The runtime supports two trace modes. The default method uses OpenterElemetry Spans, so you can install agent telemetry using standard collectors. There is also a lightweight embedded tracer for teams that don't want to install openteetry. Both methods end up in the same training shop.


Unified Data Index
Agent Lightning records each model call and each tool call as a span with input, output, and metadata. The algorithm layer transforms the spans into the order that was ordered, the response and the reward. This selective release allows you to assign a single agent to a multi-agent agent, or multiple agents at the same time, without touching the local code. The same machines can also drive automatic or supervised defeting.


Tests and datasets
The research group reports three activities. To find text in SQL, the team uses the spider benchmark. Spider contains more than 10,000 questions in 200 details that span 138 domains. The policy model is LLama 3.2 3B is instructive. The implementation uses Langchain with a writer agent, a Rewriter agent, and a tester. The writer and the writer of the retreater are well done, and the examiner remains. Rewards develop strongly during training and during testing.


In order to get a return of the level that is liked by the listeners, the setup uses the Musique Benchmark and the Wikipedia Scale Index with about 21 million texts. Retriever uses BGE embedding and cosine similarity. The agent is built with the Opentai Agents SDK. The reward is a weighted sum of format type and F1 Realness Score. Reward Curves show stable gains during training and testing with the same basic model.

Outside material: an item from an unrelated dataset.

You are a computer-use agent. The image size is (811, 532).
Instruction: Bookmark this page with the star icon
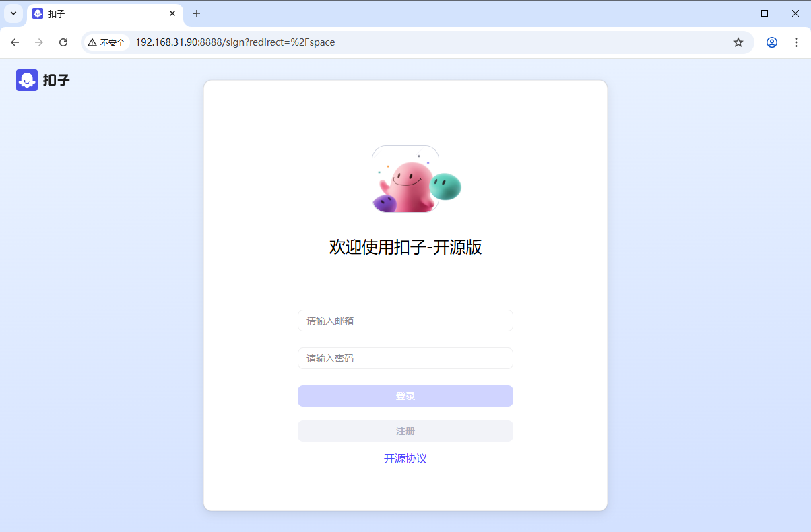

With a math question Answering with the use of tools, the agent is made with Autogen and calls the calculation tool. The dataset is Calc X. The base model is also LLama 3.2 3B tutorial. The training develops the ability to extract the tools properly and synthesize the results into final answers.


Key acquisition
- Agent Lightning uses the flexibility of training agents and a unified tracking interface, so existing agents in Langchain, Opentai Agents SDK, Autogen, or Crewai Connect with zero code changes.
- Lightningrl changes trajectories in transition. Multi-stage credit allocation works, then we make a policy with unique RL methods such as PPO or GRPO for general coaches.
- The central and automatic reward, the wind, gives the greatest response. Air signals convert signals such as Tool Return Status into intermediate rewards to reduce sparse reward constraints in long travel tasks.
- The study examines the text in SQL in SPER, in Musique with the Wikipedia Scale Index using BGE Empleddings and Calc X, all with LLL 3.2 3B commands as the base model.
- The records of the race time are followed by opentelemetry, spread to the training server, and reveal the end corresponding to Opelai with renewed models, allowing the scaled output of tools without dynamic tools.
Lightning Agent is an effective bridge between agent execution and learning reinforcement, not another framework rewrite. It organizes the agent works as a Markov decision process (MDP), informs the credit allocation lightning, and issues smooth transitions for single RL trainers. The design of the asynchronous training agent separates the client running the agent from the training server and uses a parallel OpenAi endpoint, so teams maintain existing stacks. Automatic leak detection transforms the incoming runtime signals with dense feedback, reducing the cheap rewards in the earnings flow. Overall, agent lightning is a clean, minimally integrated way to get agents to learn at their fingertips.
Check out the paper and repo. Feel free to take a look at ours GitHub page for tutorials, code and notebooks. Also, feel free to follow us Kind of stubborn and don't forget to join ours 100K + ML Subreddit and sign up Our newsletter. Wait! Do you telegraph? Now you can join us by telegraph.

Michal Sutter is a data scientist with a Master of Science in Data Science from the University of PADOVA. With a strong foundation in statistical analysis, machine learning, and data engineering, Mikhali excels at turning complex data into actionable findings.
Follow Marktechpost: Add us as a favorite source on Google.